The next day, we had a late breakfast, packed up our luggage and then decided to go to the Cite de la Mer and pay to go in. 18 euros each and we were in.  First up we decided to get a closer look at the Redoubtable.  Grabbing an audio unit we made our way through to the entrance at the stern of the submarine. We made our way slowly through the submarine and marvelled at those that lived in the quite cramped environment for months at a time.  The nuclear power unit had been removed for safety reasons, but the rest of the submarine was pretty much as it was when operational.  Once the tour was over we wandered amongst the aquariums for a while and then amongst the exhibits devoted to the oceans before heading across to the experiential area for a virtual trip under the seas.  We joined a group of about 40 people doing the same thing and were split into 4 groups for the tour. Those of us that spoke English were issued with an English audio unit so that we could listen in English. First up was an introductory video hosted by a futuristic French woman who was dressed in a very 60s style outfit.  Then we moved through a series of ‘training exercises’ designed to introduce us to the different aspects of the voyage ahead.  After learning various hand signals for scuba training, being subjected to the darkness of the deep [accompanied by a little UV light for dramatic effect] and standing in a room that moved and tilted slowly to test our balance, we were sheperded into our submersible.  Like a sideshow alley ride, we were dropped into the ocean and came across sperm whales, giant squid, lantern fish and various other deep sea life before returning to the surface.  Leaving the submersible, we were besieged by virtual reporters eager to hear the story of our trip.  They then replayed our journey back through a “news report”  including lots of footage taken of us by hidden cameras as we made our way through the exhibit.  All a bit twee but good fun.

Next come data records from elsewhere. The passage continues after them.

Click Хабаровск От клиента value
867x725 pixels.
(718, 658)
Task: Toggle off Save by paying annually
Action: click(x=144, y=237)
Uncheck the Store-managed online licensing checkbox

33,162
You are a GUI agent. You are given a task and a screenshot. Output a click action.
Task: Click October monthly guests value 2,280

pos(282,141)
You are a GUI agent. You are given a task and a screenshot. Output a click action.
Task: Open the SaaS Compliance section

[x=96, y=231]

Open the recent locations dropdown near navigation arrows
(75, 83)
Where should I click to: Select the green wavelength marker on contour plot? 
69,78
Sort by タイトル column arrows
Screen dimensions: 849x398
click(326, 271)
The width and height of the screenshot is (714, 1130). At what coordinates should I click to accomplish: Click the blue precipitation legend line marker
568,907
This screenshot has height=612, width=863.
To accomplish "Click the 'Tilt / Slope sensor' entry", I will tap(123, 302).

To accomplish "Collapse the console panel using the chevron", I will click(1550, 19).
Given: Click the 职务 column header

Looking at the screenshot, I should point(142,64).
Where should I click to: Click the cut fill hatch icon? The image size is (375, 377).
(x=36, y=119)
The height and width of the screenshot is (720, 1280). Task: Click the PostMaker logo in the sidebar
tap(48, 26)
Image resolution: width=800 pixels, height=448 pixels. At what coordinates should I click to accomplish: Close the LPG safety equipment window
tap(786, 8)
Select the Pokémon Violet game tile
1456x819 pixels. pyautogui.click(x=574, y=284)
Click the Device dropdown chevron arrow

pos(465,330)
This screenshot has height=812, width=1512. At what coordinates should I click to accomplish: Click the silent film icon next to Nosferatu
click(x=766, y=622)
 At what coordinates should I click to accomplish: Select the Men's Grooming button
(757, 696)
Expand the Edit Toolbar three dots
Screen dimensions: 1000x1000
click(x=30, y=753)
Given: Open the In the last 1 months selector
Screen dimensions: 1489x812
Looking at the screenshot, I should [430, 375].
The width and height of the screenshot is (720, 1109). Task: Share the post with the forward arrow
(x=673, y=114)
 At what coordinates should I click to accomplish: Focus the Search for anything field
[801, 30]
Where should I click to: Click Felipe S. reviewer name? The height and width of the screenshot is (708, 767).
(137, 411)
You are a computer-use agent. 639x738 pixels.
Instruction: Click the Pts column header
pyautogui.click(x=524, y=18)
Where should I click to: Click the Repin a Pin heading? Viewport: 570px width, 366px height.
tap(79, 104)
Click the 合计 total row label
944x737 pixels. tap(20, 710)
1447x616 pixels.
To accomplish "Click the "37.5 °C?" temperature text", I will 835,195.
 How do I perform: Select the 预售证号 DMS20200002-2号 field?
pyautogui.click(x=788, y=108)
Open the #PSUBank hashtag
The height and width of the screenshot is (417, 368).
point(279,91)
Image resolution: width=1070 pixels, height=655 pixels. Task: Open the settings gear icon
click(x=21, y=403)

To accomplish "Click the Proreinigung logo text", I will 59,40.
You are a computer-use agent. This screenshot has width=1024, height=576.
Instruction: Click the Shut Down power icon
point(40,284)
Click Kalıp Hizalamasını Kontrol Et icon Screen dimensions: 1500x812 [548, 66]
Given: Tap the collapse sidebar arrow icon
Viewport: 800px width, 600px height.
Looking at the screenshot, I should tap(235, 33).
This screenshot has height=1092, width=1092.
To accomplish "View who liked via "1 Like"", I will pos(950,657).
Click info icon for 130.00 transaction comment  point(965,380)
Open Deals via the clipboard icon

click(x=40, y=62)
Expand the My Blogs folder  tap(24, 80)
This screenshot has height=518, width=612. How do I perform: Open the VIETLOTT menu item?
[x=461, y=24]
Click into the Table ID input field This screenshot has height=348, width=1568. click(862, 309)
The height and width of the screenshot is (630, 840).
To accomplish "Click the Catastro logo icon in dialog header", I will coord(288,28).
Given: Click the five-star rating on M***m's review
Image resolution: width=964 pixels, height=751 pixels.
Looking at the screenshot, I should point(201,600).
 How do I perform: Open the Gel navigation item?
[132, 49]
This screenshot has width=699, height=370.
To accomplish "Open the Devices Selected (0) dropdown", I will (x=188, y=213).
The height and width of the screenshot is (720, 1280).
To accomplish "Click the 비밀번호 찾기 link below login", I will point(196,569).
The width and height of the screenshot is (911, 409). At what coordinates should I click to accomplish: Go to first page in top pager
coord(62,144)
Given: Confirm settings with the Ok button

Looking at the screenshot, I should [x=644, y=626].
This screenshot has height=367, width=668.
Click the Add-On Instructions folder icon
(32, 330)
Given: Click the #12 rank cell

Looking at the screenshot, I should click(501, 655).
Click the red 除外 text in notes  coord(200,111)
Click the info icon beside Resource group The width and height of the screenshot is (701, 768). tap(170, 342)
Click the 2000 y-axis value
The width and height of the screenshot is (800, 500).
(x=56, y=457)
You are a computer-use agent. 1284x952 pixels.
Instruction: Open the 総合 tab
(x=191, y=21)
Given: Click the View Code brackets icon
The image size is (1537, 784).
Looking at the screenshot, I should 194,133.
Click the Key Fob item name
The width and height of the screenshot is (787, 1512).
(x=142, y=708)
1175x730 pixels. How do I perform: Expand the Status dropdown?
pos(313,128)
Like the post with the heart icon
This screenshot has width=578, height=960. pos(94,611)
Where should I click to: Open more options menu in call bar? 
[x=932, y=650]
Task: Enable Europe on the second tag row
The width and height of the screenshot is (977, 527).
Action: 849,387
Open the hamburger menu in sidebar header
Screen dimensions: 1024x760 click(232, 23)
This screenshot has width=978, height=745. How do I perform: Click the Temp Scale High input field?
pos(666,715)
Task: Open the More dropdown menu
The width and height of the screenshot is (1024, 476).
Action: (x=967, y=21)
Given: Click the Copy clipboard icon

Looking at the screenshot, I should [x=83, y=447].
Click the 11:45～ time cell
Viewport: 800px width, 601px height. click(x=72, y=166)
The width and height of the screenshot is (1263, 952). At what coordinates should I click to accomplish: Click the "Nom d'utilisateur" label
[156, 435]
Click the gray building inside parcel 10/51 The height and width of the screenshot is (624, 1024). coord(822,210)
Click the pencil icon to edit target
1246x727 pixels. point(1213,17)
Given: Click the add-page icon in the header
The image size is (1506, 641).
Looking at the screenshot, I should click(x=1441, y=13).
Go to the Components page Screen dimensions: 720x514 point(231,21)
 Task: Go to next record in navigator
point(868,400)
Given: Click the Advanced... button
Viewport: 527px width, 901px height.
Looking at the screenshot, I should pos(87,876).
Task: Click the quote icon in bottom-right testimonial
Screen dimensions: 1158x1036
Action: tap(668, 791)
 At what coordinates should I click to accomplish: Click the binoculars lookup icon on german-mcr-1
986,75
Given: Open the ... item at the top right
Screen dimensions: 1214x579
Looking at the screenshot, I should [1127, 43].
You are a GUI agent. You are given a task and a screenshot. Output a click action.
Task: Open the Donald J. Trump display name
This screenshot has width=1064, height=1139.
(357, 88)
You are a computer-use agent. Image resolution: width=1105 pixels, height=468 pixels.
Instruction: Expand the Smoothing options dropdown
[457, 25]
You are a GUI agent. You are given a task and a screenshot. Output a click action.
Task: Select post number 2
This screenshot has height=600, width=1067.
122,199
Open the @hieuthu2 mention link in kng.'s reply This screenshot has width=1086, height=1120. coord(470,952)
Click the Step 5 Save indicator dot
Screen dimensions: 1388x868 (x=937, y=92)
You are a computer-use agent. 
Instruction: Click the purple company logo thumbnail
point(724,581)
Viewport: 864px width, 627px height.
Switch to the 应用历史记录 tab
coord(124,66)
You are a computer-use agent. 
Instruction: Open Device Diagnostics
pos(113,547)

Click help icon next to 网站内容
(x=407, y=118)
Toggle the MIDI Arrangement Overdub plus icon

By the time we had finished the mission it was time to head for the ferry, so we returned to the hotel for our luggage and grabbed a cab to the ferry port.  We joined a lot of other travellers waiting for the ferry gates to open.  After sitting in the cafe for a bit, we joined the queue and got to talking to the couple behind us.  They [Con and Angela] had been caught in Spain by the volcano disruption.  Once the gates opened we went through immigration, onto the ferry bus, up the lift and then onto the ferry.  Our cabin on deck six was comfortable with two single beds, an ensuite and a small built-in table.  We dropped our bags off and went to have a look around the ferry.  It had 2 bars, 2 cinemas, a shop, 3 restaurants and a bistro.  We spent some time out on deck waiting for the`ferry to leave, but it was too cold so we went back inside for a drink.  When we got to the bar, we ran into Con and Angela who introduced us to two other couples also on their way back to Ireland after being caught by the flight disruptions.

When the ferry did eventually leave, we went back up to the outside decks to watch it leave the Cherbourg harbour and to watch the sunset.  Ironically for us, as we negotiated the outer harbour and were finally on our way to Ireland, we were farewelled by the sight of jet trails overhead.